ENTRIES SHOWN START

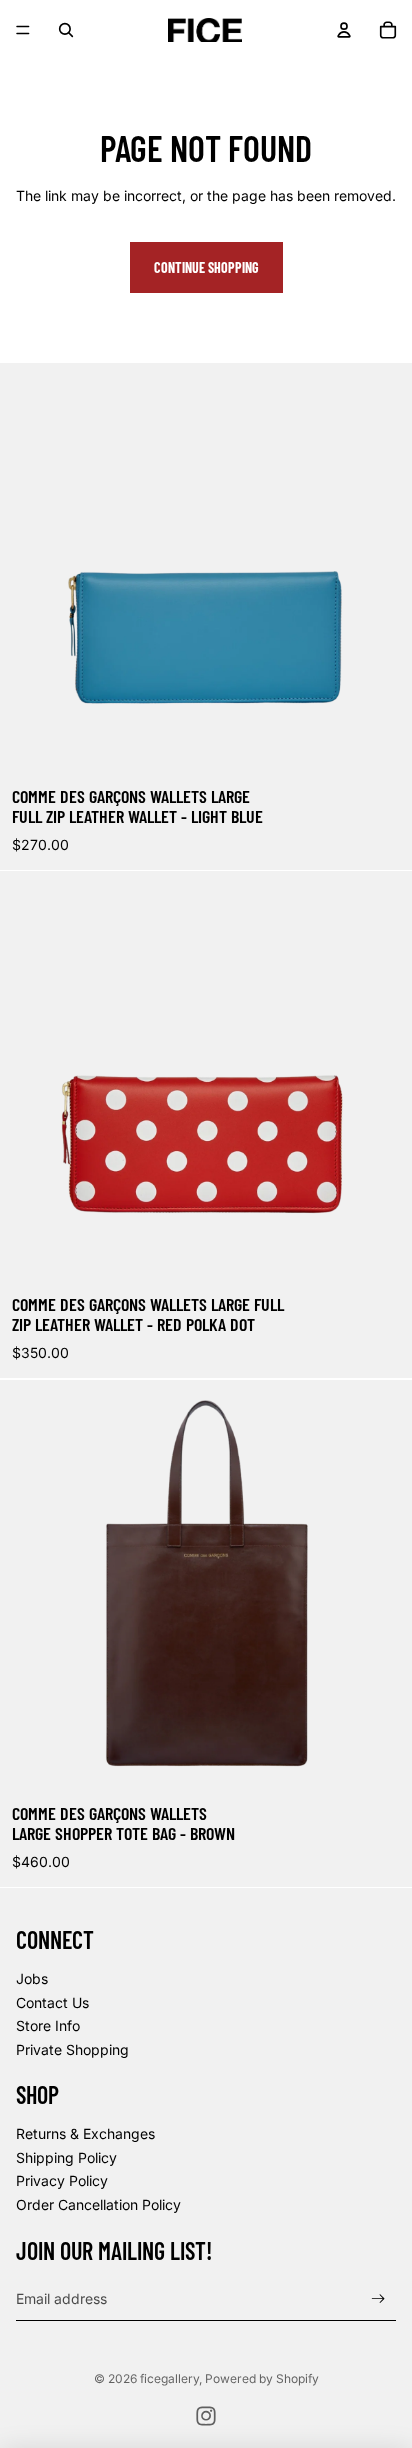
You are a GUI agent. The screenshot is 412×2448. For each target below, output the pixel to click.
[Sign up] (378, 2298)
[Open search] (66, 30)
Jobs (32, 1978)
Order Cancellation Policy (98, 2204)
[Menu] (23, 30)
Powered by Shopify (262, 2378)
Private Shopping (72, 2049)
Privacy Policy (62, 2180)
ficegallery (169, 2378)
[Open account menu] (344, 30)
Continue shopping (206, 267)
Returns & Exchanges (85, 2133)
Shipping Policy (66, 2157)
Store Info (48, 2025)
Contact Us (52, 2002)
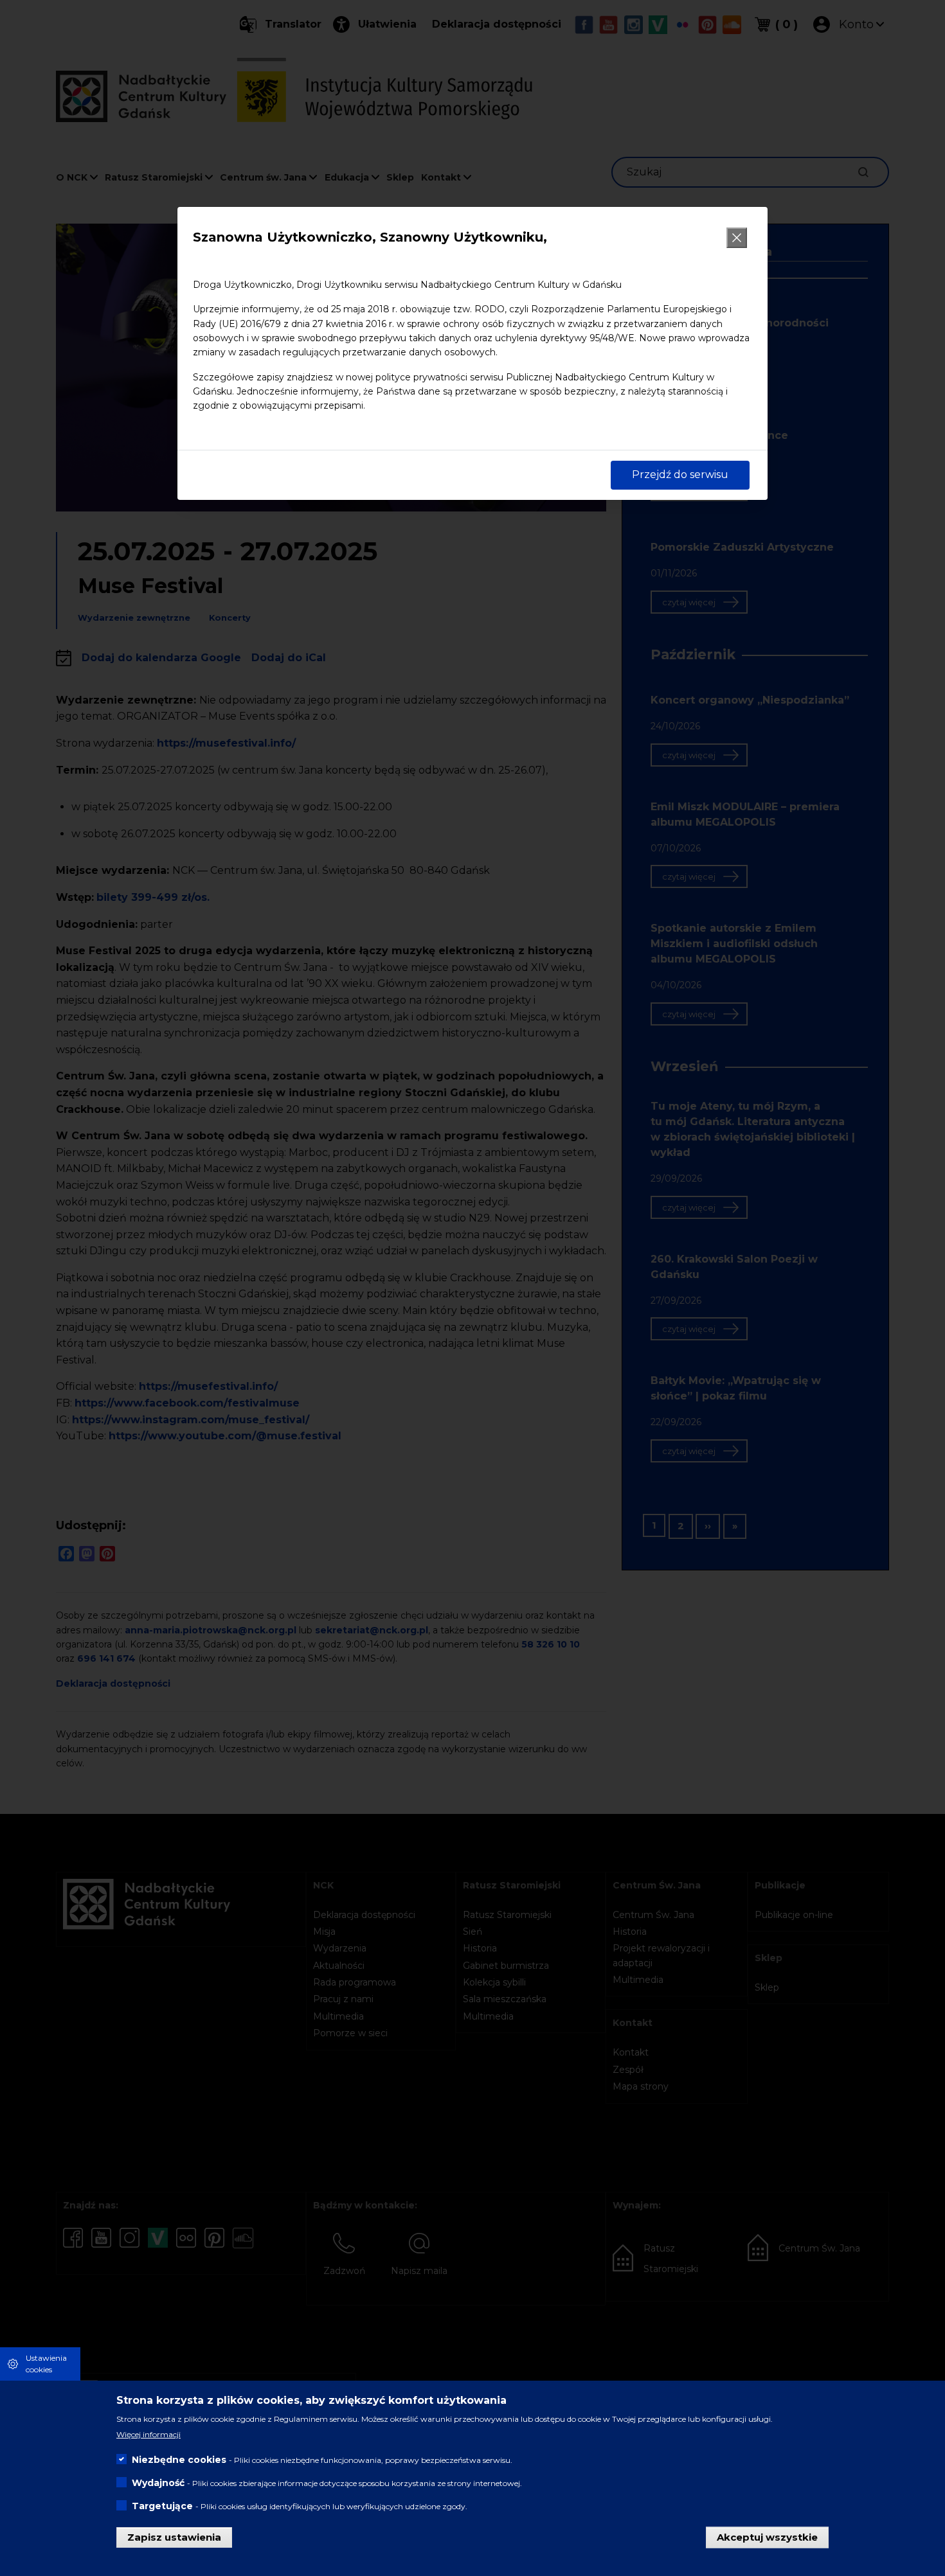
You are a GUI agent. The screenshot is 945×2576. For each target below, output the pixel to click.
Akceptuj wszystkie (767, 2536)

ENTRIES SHOWN END

*WHAT YOU ARE ASKED TO DO*:
Report how many lines of the data contain the word "Policy", using the number alone.

*EXERCISE SOLUTION*:
3